### Items drawn from a data source
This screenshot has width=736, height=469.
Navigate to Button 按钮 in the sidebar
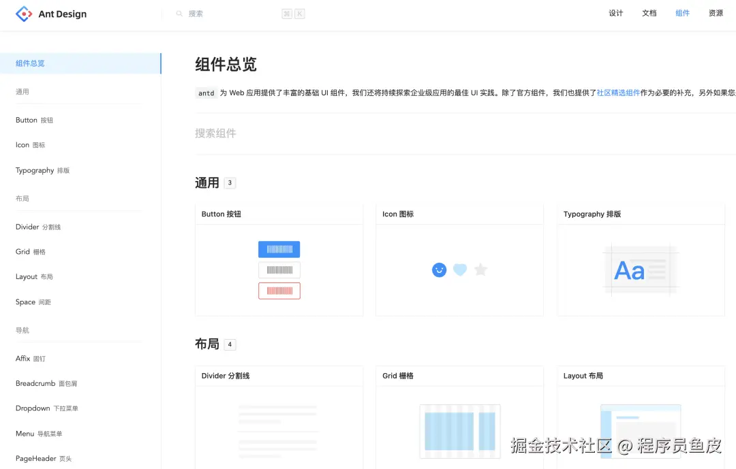click(34, 120)
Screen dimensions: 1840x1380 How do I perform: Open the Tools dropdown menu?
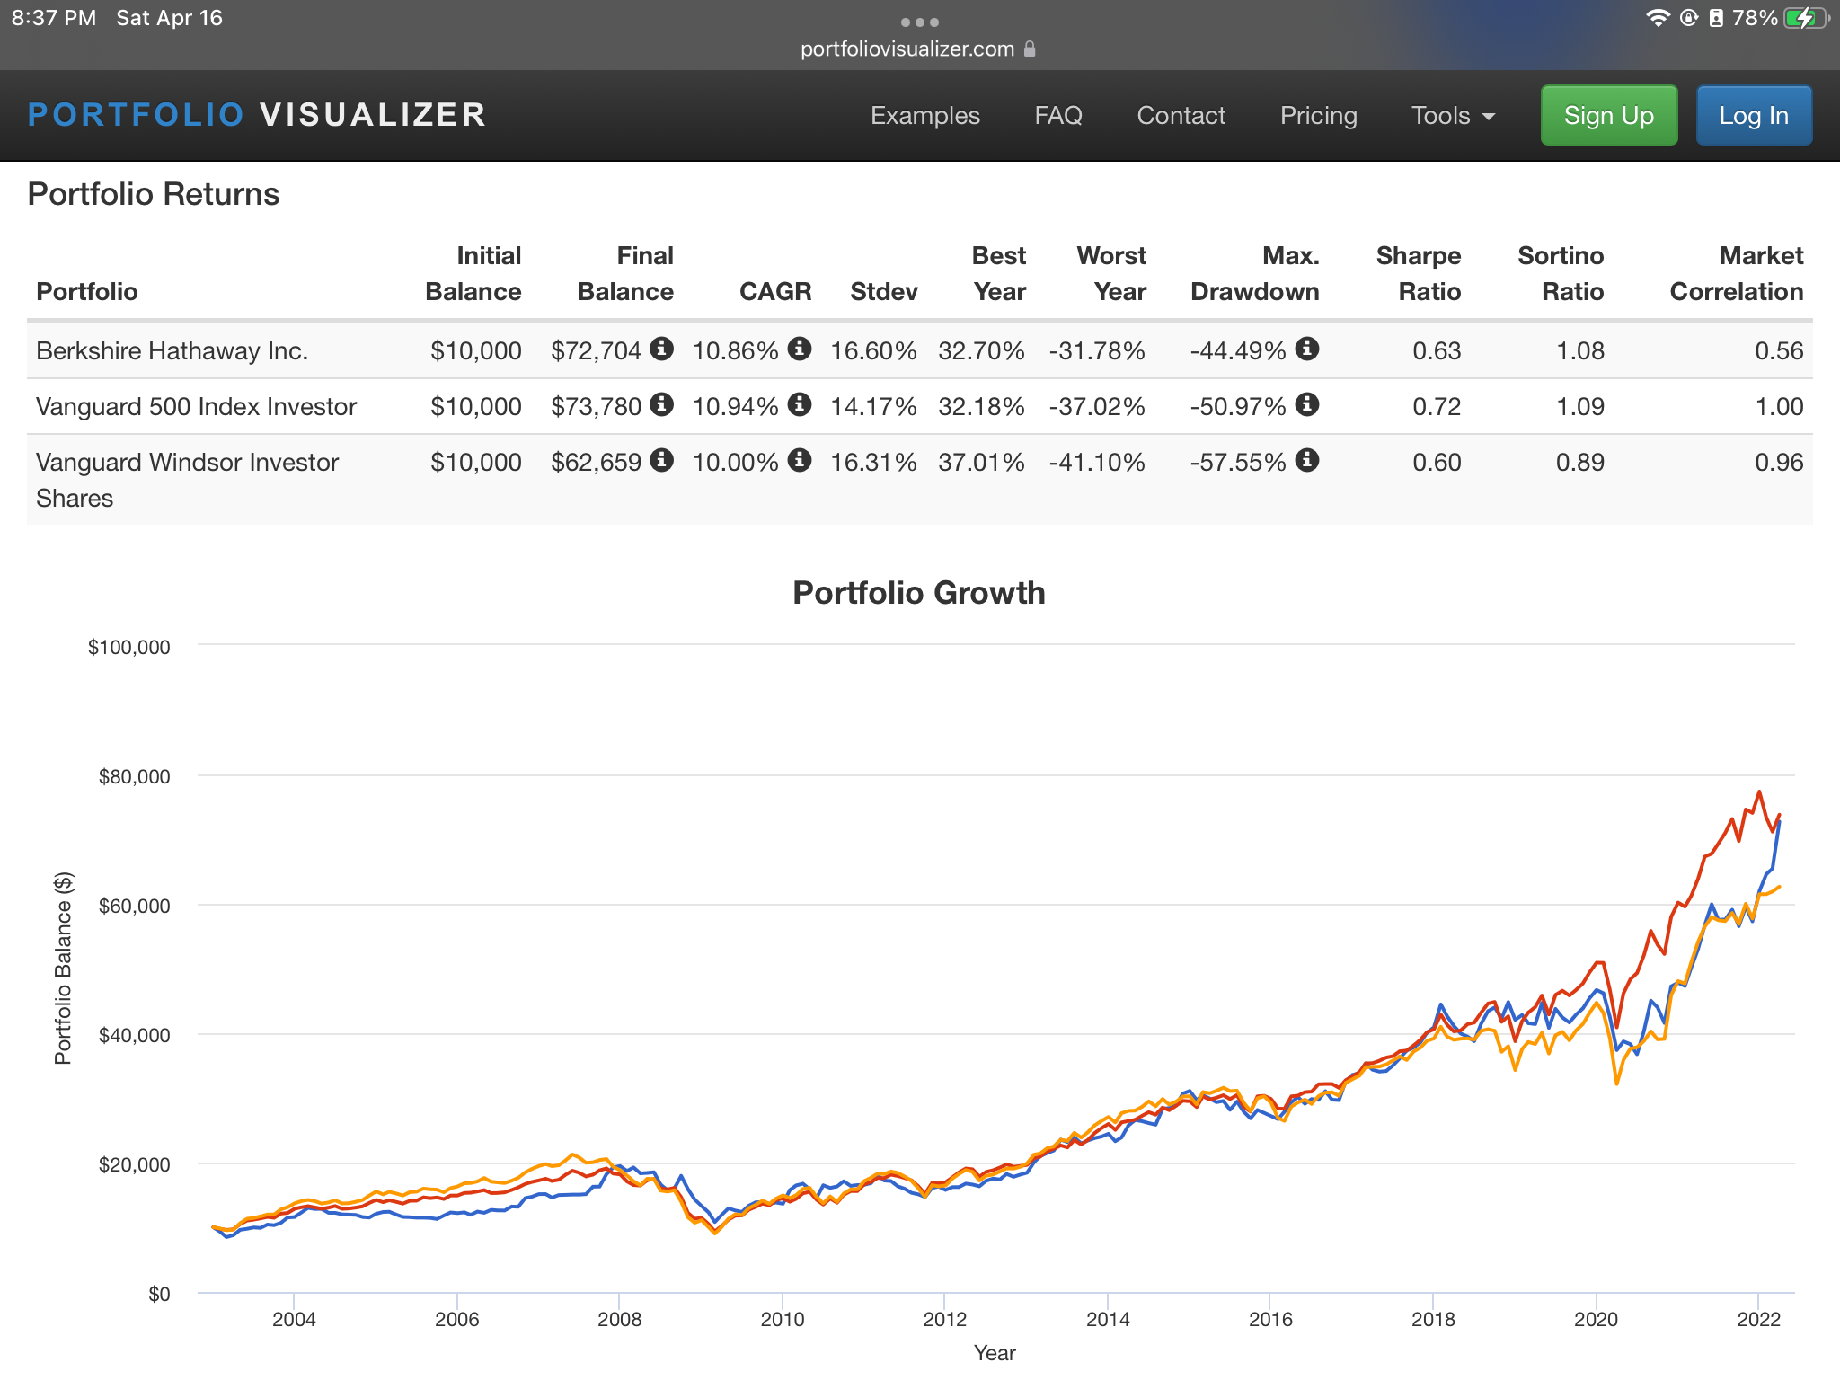[1452, 116]
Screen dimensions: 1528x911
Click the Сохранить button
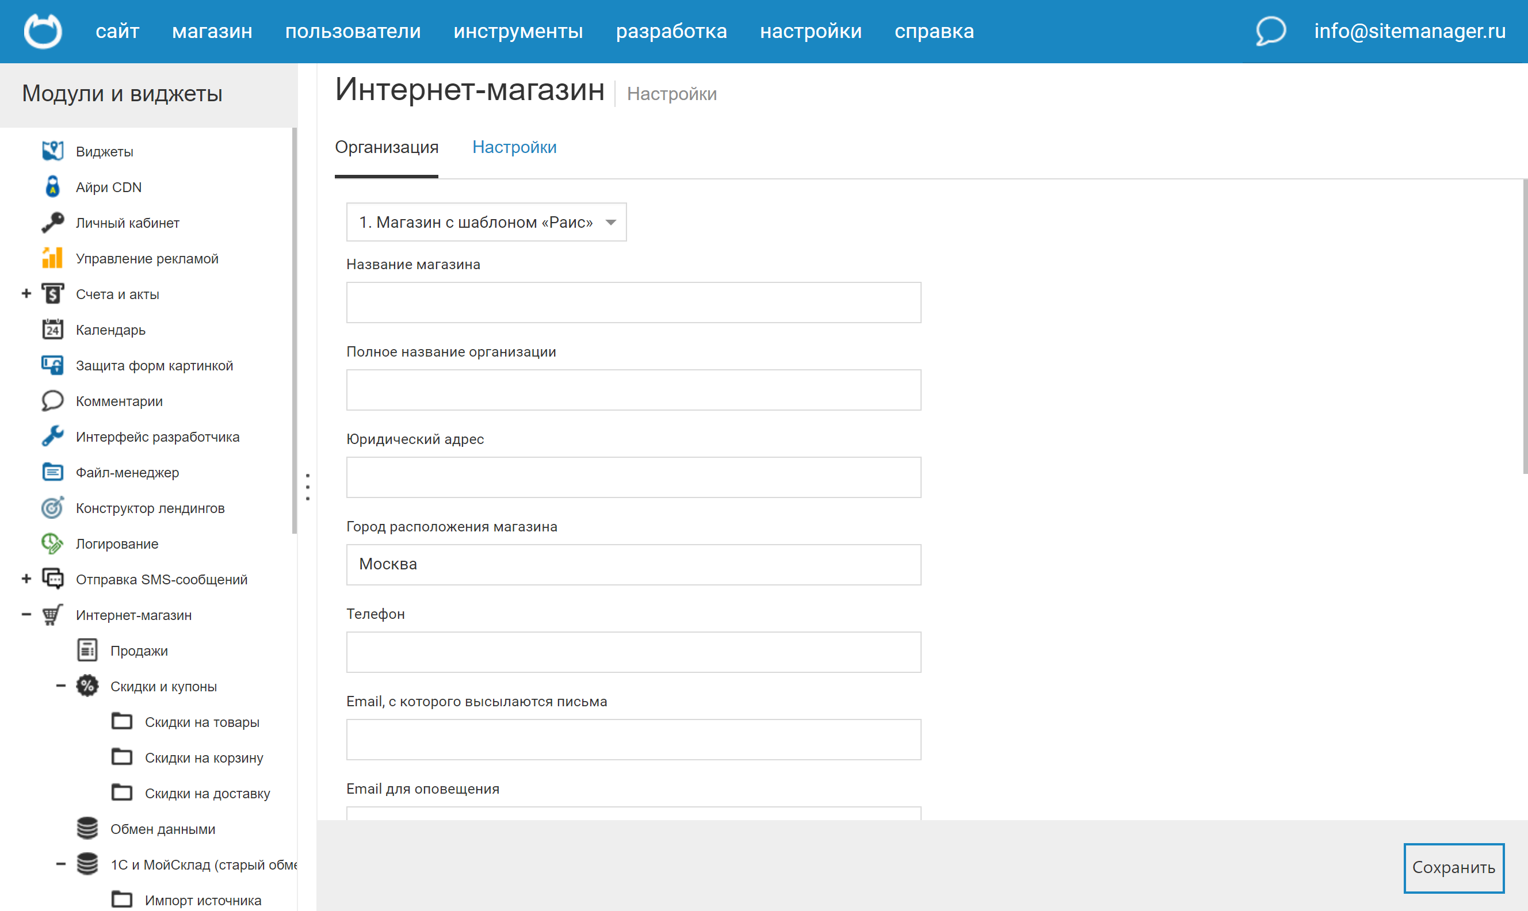pos(1453,867)
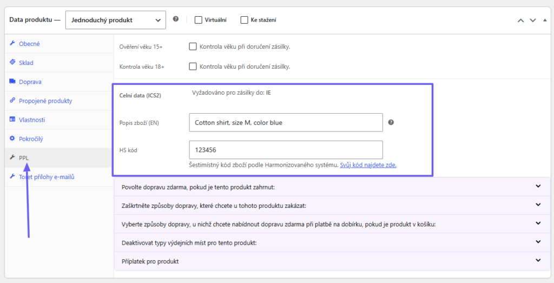The width and height of the screenshot is (554, 283).
Task: Click the gear icon beside Pokročilý
Action: click(x=12, y=139)
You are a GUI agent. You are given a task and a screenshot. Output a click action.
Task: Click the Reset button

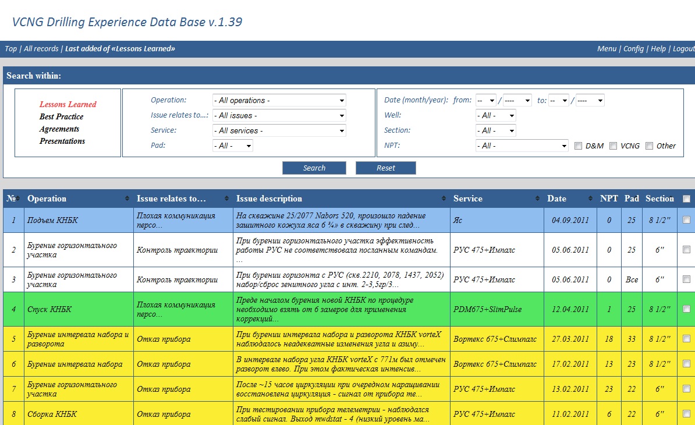pyautogui.click(x=385, y=168)
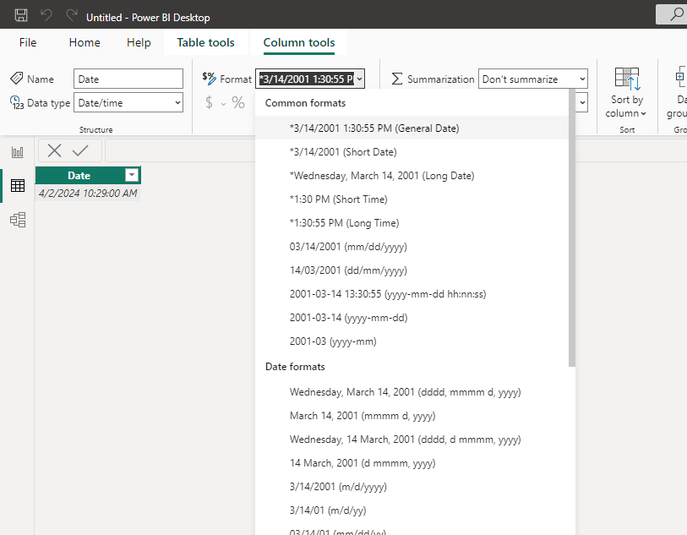Switch to the Table tools tab
The height and width of the screenshot is (535, 687).
coord(205,42)
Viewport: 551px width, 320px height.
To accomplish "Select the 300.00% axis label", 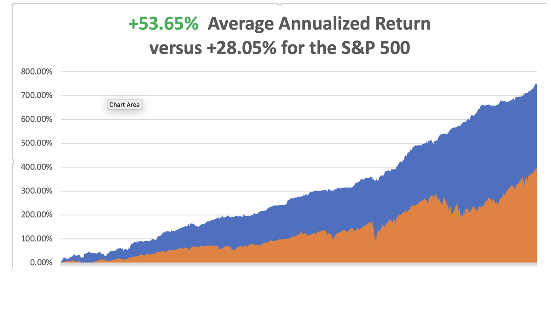I will pyautogui.click(x=37, y=191).
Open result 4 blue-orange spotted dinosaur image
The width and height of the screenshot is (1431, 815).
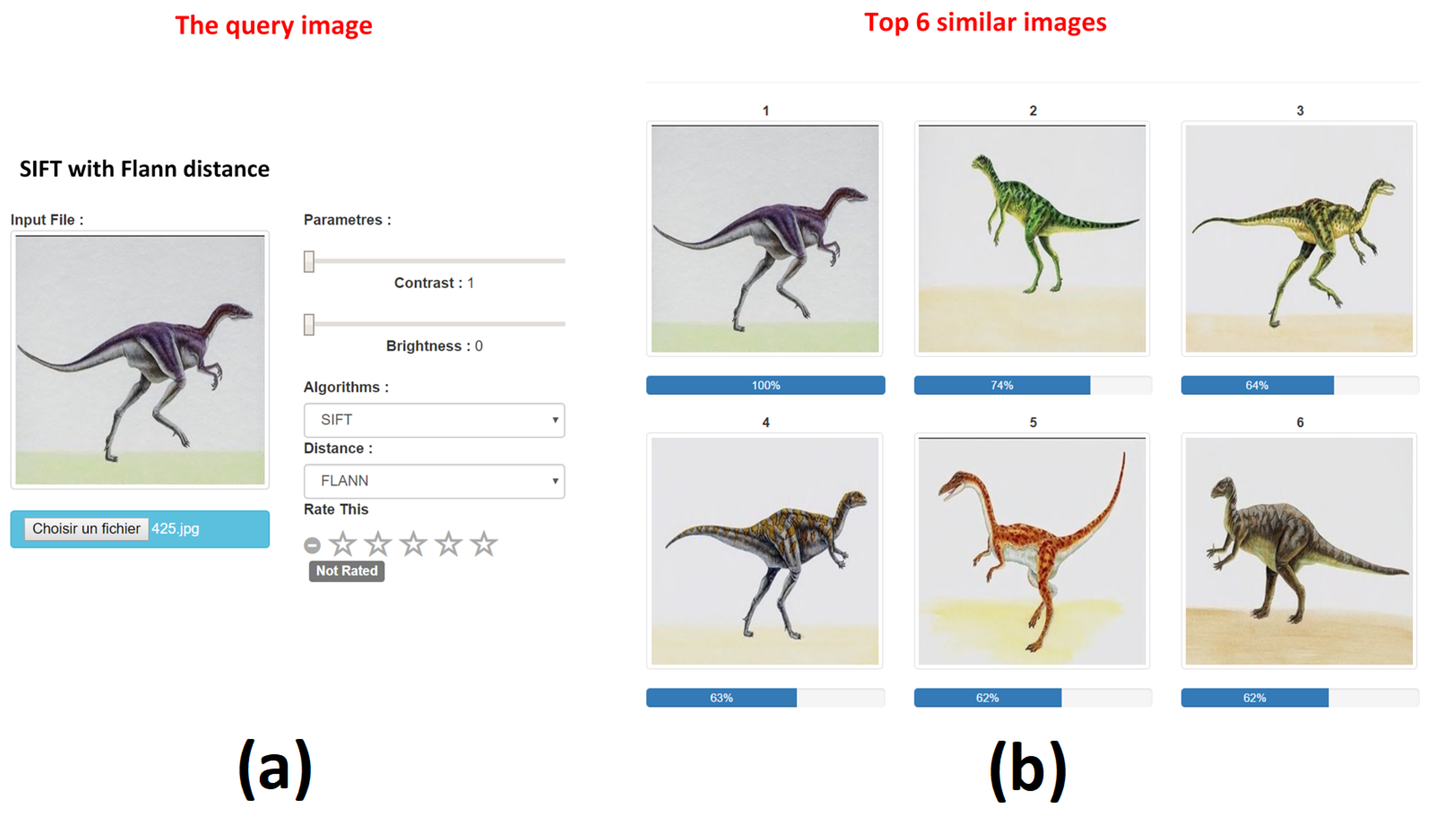[764, 551]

### Stated task
Please transcribe the material from its first line through the line containing "coord(205,42)", inclusive. Leave the pictures out.

### Solution
This screenshot has width=736, height=469.
Navigate to Button 按钮 in the sidebar
click(34, 120)
Screen dimensions: 1840x1380 How do I perform: Open the Tools dropdown menu?
[1452, 116]
Screen dimensions: 1528x911
Click the Сохранить button
pos(1453,867)
The width and height of the screenshot is (554, 283).
Task: Click the gear icon beside Pokročilý
Action: click(x=12, y=139)
You are a GUI agent. You are given a task and a screenshot. Output a click action.
Task: Click the Reset button

pyautogui.click(x=385, y=168)
Switch to the Table tools tab
The height and width of the screenshot is (535, 687).
coord(205,42)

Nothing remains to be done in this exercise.